To remove the individual from the ecosystem in the way you suggest, by
removing the opportunity for predation on that animal, by another
animal, may be counterproductive. I suggest in most cases it is better
that an injured animal be taken by a predator, if that is a likely
possibility, and thereby maintain its place in the ecosystem, than to be
removed by people who are. Otherwise the predators would just find
someone else to eat. Unless of course the injury is due to poisoning
that can be passed up the food chain. If an injured animal is in
terminal pain and can be captured without great stress and euthanased
humanely I would often agree with you. Apart from that, regardless of
whether or not it is humane to leave an animal to die of infection,
starvation or predation, that is the natural system that has happened
forever and it is not (necessarily) our role or ability to "play god"
and terminate it or to make the decision to take its life.
On Behalf Of storm
Sent: Tuesday, 26 October 2010 9:22 AM To:
Subject: Lethal nest materials
> At this point, it became clear the bird wouldn't survive. It had spent
> at least a full day struggling so hard, its leg was broken and hung
> loose.
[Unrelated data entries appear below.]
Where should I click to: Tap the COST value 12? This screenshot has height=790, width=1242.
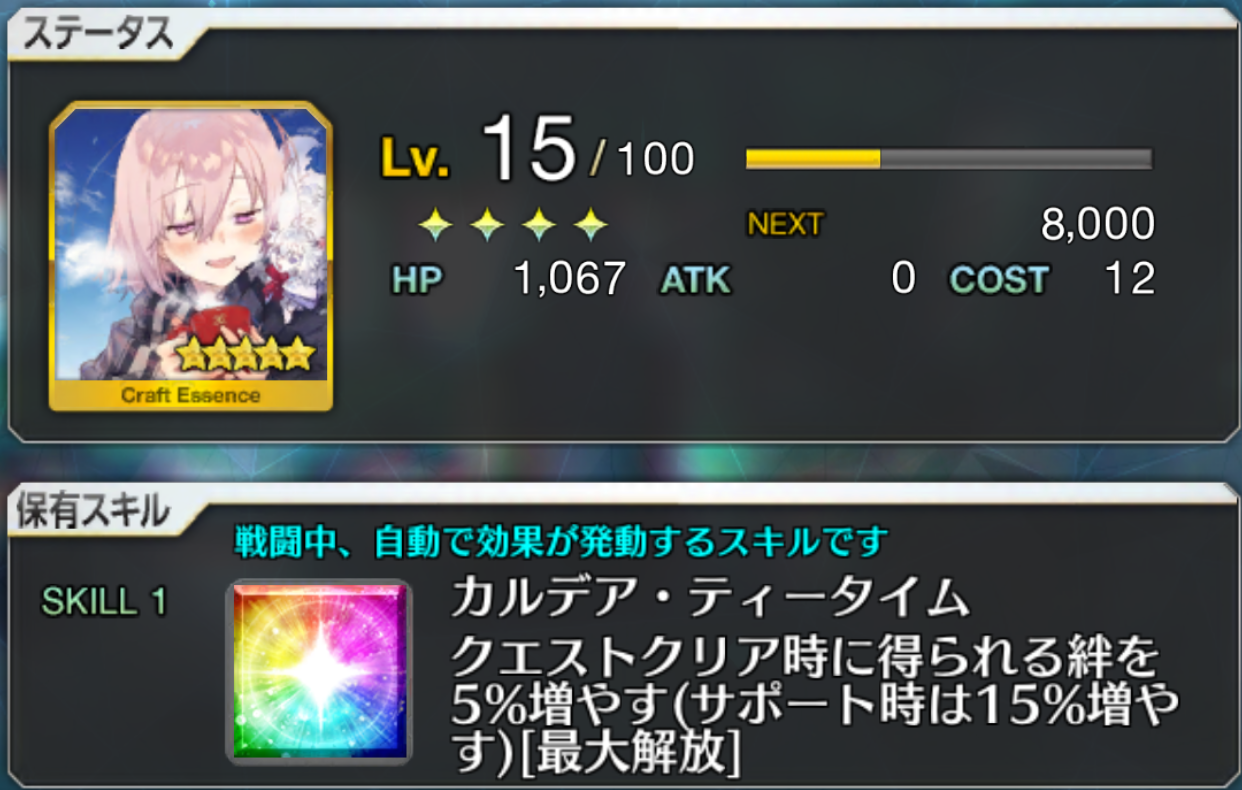(1130, 279)
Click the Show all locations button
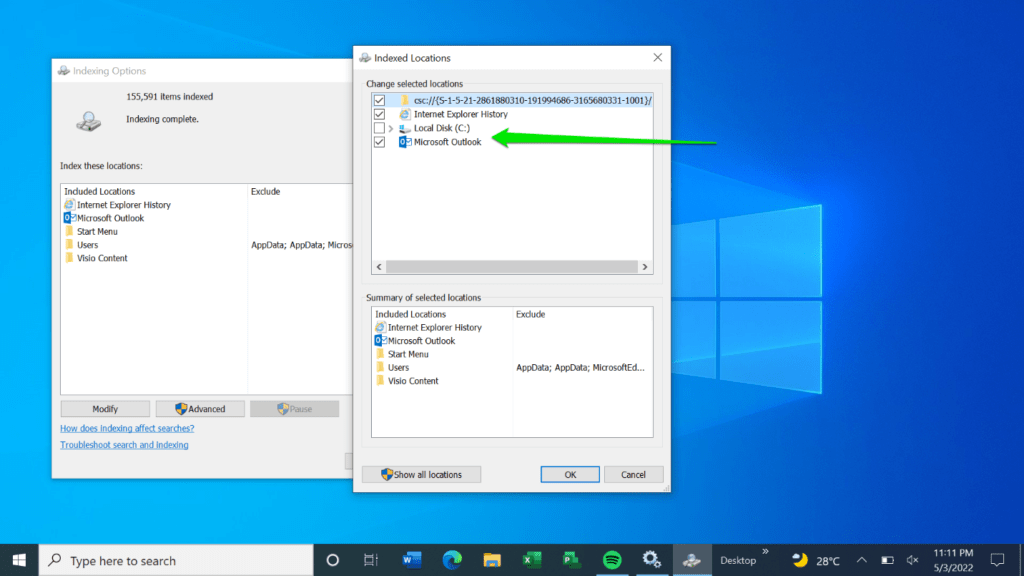The width and height of the screenshot is (1024, 576). point(421,474)
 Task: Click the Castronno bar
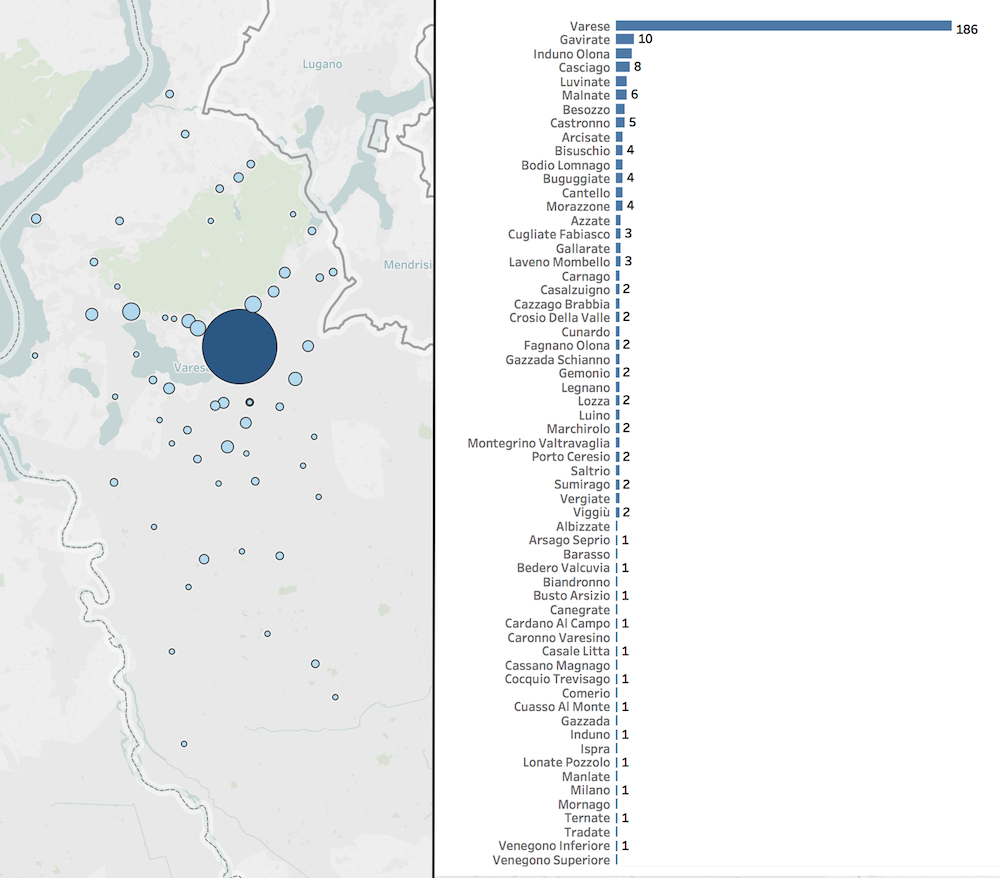coord(620,123)
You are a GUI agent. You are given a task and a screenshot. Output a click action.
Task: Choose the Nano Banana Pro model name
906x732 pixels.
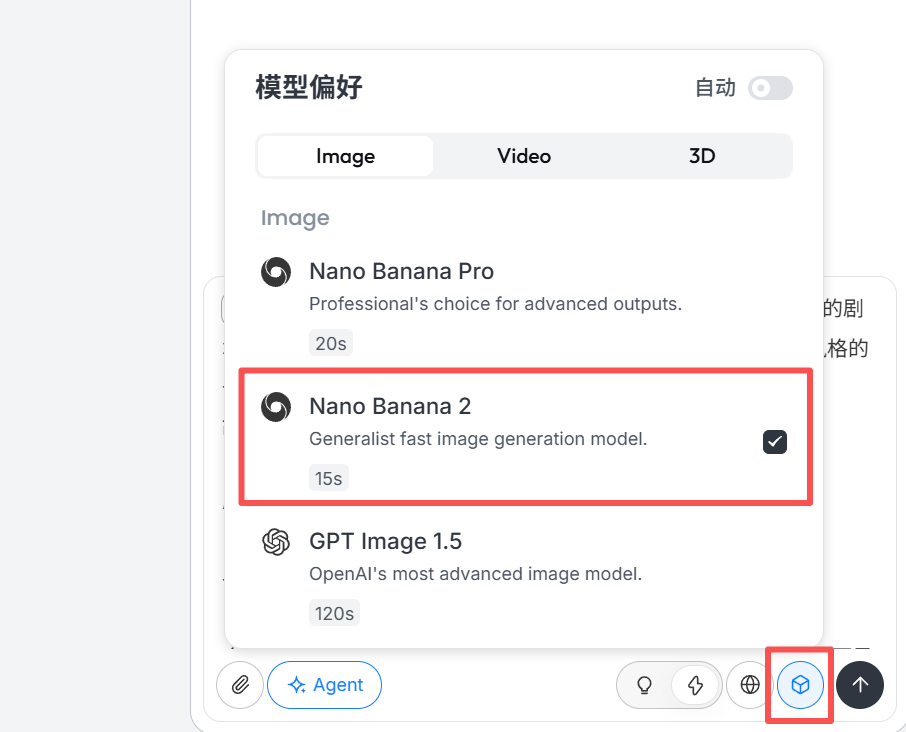pyautogui.click(x=401, y=271)
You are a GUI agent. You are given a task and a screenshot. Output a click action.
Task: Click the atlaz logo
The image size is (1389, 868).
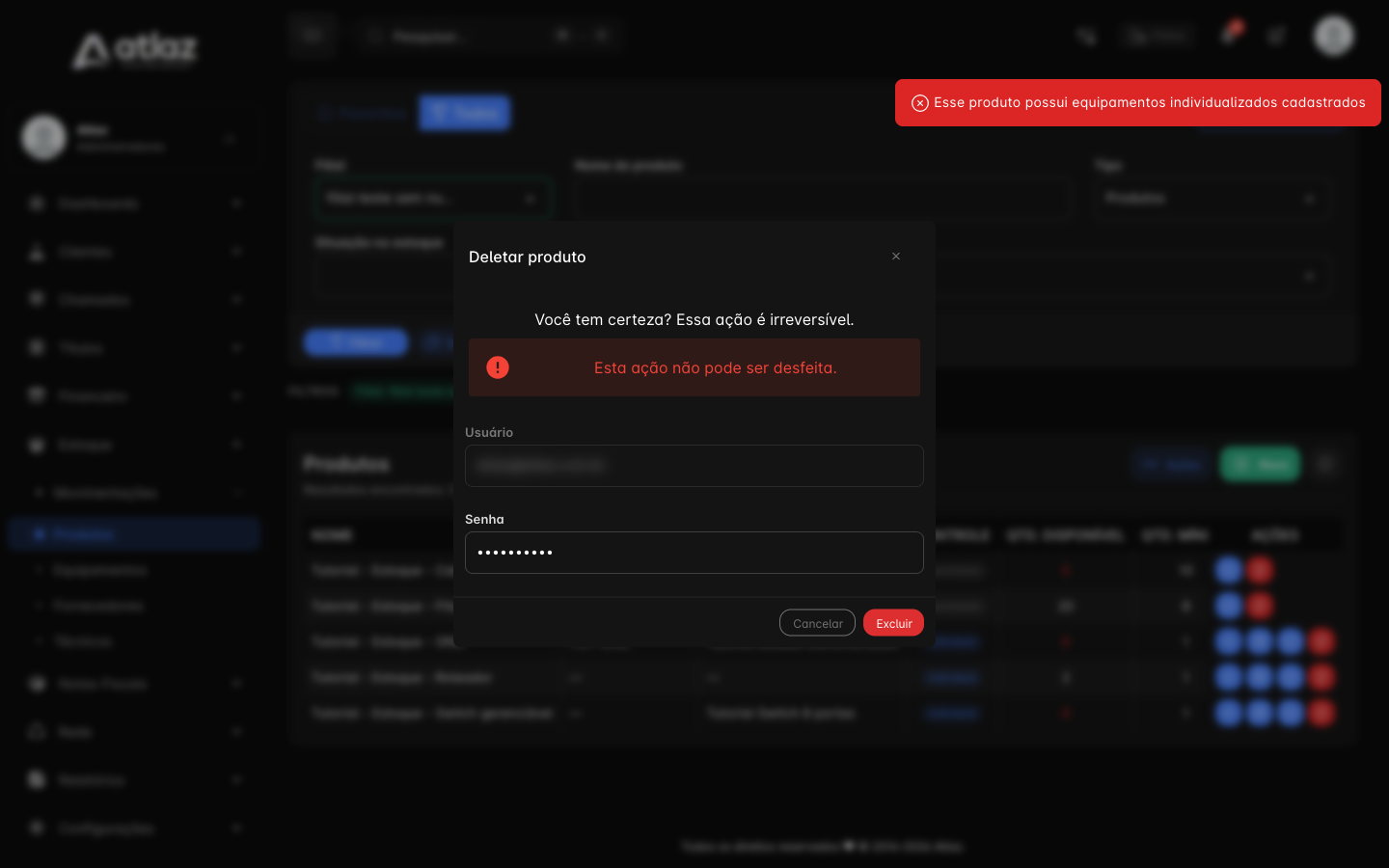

If infection didn't kill it, inability to perch surely would.
> We debated getting it euthanised but decided to let it go. It flew
> away strongly, towards its parents.
can I ask all listers to reflect upon the above statement?
An animal that can not survive, ethically (if not in law), must be
euthanised. It is not humane to leave an animal to die of infection,
starvation or predation because one does not want to have to make the
decision to take it's life.
If one feels unable to make the decision one's self please hand the bird
to a wildlife rehabber or vet so that the bird may receive appropriate
care, pain relief and other medication, while a decision about the
viability or otherwise of the bird is determined.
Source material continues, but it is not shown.